You can create a scheduled command which will check if the correction is successful and if not it will purge DB connection and establish a new one based on some new configuration.
So you are saying that with the same credentials and same IP address and same database name it is not able to access the database which by all configuration points is identical?
// You can put this somewhere in the AppServiceProvider
\Illuminate\Support\Facades\Queue::before(function (\Illuminate\Queue\Events\JobProcessing $event) {
// check if there are connections
// then just return (defensive programming)
// if not execute something like below
/** @var \Illuminate\Database\Illuminate\Database\DatabaseManager $databaseManager */
$databaseManager->purge();
$databaseManager->reconnect();
});
Thanks! Could I also do that the other way around? So after a job is processed or failed close the connection? That way all new jobs should reconnect right?
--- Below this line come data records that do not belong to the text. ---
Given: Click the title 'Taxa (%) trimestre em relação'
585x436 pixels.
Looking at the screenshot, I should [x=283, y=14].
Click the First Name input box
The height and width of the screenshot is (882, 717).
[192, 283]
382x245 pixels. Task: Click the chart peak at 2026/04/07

A bit of side information, the workers run on 5-15 different servers (depending on how busy it is). Each server is responsible for their own queue(s) and there are usually more than 100K jobs queued and hundreds of jobs processing at the same time.
A bit of side information, the workers run on 5-15 different servers (depending on how busy it is). Each server is responsible for their own queue(s) and there are usually more than 100K jobs queued and hundreds of jobs processing at the same time.
They are built for that kind of load so no issues there.